What needs to be done = Starting at the first line of the records below, transcribe each line exactly, ending with the line that contains "has width=900, height=591.".

Dataset records =
________________________________________
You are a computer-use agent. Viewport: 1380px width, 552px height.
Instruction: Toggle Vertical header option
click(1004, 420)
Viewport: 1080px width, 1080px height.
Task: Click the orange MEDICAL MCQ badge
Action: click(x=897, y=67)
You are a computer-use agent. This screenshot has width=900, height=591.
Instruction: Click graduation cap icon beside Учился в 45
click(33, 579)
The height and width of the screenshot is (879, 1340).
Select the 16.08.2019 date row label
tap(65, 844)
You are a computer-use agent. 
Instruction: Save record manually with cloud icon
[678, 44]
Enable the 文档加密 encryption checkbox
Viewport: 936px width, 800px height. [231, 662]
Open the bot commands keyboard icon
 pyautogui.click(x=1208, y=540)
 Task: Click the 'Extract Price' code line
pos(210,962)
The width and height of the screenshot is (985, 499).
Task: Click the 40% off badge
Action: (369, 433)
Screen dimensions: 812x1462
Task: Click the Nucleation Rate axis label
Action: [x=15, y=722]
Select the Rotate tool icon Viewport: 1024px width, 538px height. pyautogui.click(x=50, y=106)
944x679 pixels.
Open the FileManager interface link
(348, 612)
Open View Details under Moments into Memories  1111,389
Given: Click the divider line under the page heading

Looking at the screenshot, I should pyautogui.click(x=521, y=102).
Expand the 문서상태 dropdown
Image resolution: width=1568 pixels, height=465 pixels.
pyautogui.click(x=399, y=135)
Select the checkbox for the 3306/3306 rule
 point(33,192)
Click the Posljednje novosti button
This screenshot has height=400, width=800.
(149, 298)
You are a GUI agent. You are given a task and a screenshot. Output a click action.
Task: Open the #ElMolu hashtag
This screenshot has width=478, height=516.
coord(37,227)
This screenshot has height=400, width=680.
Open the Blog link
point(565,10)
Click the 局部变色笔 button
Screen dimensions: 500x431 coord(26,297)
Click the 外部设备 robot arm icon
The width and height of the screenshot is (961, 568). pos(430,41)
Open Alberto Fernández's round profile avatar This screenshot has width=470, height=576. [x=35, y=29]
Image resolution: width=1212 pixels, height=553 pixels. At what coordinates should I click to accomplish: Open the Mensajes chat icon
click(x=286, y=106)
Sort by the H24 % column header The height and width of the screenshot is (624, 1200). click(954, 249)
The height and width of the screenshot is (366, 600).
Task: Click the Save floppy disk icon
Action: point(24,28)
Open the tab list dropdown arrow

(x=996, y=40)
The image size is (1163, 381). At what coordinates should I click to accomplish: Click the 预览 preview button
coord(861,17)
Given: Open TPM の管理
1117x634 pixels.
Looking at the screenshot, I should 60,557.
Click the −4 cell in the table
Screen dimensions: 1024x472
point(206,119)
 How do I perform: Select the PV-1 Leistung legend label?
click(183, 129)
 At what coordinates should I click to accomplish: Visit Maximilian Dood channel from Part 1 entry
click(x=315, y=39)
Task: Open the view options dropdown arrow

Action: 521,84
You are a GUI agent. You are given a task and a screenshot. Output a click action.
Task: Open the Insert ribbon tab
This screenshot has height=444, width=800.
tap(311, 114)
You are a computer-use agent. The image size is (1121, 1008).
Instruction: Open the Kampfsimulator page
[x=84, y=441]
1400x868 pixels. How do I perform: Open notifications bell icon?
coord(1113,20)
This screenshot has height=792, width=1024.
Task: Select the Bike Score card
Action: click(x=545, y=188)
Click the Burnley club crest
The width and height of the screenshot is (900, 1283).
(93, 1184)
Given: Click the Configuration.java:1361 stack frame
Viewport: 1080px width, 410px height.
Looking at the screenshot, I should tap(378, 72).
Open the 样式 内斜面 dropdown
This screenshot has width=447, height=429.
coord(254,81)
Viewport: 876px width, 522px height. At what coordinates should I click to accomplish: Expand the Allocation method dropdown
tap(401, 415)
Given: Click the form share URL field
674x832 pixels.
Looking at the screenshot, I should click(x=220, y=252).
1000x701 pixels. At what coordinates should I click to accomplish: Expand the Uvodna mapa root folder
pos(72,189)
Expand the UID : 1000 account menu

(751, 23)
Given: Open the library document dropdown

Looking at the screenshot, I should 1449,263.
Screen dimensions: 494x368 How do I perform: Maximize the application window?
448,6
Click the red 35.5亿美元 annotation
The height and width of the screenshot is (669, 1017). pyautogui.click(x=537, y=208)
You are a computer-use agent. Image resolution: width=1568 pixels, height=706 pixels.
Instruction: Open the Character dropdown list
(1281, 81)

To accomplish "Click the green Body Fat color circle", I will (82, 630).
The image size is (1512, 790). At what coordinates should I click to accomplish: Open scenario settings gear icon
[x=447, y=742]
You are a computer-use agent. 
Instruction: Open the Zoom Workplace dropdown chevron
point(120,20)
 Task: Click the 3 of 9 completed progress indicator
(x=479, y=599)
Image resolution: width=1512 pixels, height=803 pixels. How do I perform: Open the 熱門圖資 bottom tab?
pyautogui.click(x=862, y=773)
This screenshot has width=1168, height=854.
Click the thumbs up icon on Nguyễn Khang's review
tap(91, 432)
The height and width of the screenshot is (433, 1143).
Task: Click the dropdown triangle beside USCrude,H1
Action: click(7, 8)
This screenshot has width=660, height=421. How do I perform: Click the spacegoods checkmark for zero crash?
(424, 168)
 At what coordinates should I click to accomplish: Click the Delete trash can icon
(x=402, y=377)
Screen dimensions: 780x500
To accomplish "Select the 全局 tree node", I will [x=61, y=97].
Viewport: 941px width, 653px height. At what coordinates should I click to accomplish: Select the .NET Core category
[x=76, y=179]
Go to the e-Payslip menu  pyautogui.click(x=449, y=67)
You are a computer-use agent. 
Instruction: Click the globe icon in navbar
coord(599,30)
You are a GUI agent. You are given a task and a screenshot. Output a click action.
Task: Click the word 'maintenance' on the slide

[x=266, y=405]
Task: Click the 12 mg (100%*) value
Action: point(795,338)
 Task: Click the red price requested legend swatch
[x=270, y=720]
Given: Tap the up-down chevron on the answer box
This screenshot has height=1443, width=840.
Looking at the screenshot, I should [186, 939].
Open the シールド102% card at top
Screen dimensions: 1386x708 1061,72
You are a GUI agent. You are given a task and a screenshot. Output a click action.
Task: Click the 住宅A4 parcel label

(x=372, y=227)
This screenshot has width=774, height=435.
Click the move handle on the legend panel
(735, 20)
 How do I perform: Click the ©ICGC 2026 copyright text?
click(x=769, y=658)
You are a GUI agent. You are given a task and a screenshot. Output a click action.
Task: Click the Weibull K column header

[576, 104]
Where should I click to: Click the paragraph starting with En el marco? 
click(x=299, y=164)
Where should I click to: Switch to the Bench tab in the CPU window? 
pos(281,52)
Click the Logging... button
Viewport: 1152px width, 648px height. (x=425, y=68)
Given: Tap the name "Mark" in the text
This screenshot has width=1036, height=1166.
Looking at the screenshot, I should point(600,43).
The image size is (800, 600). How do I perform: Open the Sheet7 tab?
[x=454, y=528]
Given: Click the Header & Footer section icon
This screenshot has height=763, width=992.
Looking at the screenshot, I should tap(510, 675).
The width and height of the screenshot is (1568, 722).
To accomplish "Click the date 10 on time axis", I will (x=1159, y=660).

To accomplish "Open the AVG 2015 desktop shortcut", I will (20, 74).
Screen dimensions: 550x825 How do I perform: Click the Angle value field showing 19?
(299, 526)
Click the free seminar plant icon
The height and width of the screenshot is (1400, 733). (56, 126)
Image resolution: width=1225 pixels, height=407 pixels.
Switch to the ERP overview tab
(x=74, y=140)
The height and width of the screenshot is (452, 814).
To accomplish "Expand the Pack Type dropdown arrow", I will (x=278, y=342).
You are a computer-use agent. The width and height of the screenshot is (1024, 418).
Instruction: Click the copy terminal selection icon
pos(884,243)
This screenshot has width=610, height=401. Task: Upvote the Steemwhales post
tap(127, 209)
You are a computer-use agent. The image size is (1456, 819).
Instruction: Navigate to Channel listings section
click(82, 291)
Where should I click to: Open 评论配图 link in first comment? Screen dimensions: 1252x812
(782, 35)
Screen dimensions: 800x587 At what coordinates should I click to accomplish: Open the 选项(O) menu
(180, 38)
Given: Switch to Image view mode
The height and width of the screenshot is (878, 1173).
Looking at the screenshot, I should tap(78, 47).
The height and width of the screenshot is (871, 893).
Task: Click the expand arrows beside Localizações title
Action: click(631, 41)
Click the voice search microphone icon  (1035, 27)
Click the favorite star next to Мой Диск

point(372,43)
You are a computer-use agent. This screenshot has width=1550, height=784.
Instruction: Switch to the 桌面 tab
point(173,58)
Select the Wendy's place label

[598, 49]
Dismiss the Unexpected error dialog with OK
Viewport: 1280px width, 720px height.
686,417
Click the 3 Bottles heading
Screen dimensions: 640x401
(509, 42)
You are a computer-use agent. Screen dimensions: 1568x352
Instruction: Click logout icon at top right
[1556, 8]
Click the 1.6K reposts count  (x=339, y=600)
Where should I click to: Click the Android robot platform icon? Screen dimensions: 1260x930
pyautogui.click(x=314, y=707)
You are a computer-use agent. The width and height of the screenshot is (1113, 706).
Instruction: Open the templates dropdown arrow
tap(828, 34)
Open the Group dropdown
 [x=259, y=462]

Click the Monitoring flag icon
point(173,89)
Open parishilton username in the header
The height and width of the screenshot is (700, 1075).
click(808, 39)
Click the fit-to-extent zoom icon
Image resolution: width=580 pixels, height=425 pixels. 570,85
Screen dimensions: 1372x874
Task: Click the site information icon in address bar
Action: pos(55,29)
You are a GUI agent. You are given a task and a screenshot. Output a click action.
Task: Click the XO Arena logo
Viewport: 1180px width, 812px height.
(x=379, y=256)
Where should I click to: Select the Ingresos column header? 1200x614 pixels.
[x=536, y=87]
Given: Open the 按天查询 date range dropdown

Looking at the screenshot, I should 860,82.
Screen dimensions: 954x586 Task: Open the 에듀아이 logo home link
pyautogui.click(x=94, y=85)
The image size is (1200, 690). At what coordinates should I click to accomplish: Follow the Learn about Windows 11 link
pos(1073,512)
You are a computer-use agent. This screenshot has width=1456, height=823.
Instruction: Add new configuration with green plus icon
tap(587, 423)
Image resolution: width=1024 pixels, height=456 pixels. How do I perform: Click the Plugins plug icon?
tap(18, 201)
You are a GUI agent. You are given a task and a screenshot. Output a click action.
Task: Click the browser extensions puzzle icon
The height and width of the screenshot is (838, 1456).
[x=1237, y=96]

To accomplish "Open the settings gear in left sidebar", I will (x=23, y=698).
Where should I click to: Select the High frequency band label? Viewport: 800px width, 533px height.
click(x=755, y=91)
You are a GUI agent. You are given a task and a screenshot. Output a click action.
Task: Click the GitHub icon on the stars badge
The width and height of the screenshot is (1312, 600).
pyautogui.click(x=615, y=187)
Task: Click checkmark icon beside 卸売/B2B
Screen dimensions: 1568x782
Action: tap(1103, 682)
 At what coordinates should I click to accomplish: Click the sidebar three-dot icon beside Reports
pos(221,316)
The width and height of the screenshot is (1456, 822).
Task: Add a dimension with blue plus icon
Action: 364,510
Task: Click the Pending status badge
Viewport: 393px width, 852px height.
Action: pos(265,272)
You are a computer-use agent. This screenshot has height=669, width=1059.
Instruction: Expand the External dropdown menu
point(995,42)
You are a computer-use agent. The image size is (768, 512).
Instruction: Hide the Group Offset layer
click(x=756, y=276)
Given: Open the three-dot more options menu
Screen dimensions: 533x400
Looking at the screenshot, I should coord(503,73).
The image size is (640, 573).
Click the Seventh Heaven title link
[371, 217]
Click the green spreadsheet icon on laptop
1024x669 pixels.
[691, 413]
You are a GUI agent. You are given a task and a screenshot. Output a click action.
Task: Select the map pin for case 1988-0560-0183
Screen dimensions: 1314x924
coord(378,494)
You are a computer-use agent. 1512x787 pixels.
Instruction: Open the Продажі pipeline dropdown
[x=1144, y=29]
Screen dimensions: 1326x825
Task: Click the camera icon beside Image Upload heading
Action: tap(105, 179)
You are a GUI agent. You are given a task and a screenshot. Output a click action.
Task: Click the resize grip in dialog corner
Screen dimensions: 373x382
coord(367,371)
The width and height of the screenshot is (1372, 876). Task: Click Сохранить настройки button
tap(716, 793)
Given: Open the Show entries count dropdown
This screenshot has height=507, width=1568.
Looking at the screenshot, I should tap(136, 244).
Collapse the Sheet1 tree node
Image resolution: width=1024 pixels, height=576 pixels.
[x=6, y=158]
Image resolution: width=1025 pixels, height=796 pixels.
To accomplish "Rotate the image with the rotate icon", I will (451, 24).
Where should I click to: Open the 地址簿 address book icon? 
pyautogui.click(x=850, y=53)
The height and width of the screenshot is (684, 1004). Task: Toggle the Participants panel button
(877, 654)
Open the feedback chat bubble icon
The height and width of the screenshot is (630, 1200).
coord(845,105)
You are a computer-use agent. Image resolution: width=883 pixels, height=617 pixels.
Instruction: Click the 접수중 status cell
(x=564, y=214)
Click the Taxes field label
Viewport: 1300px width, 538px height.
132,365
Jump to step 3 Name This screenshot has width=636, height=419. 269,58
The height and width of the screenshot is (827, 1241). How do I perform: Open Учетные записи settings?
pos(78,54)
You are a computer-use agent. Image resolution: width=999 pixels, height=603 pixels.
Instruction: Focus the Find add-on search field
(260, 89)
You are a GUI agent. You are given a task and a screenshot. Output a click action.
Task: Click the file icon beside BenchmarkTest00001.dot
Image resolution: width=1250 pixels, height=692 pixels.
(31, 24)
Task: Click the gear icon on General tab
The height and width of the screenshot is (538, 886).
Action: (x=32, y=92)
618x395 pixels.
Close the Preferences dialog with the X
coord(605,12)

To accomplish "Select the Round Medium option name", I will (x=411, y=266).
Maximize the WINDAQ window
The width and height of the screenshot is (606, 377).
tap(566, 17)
________________________________________
Answer box =
You are a computer-use agent. Viewport: 1380px width, 552px height.
Instruction: Toggle Vertical header option
click(1004, 420)
Viewport: 1080px width, 1080px height.
Task: Click the orange MEDICAL MCQ badge
Action: click(x=897, y=67)
You are a computer-use agent. This screenshot has width=900, height=591.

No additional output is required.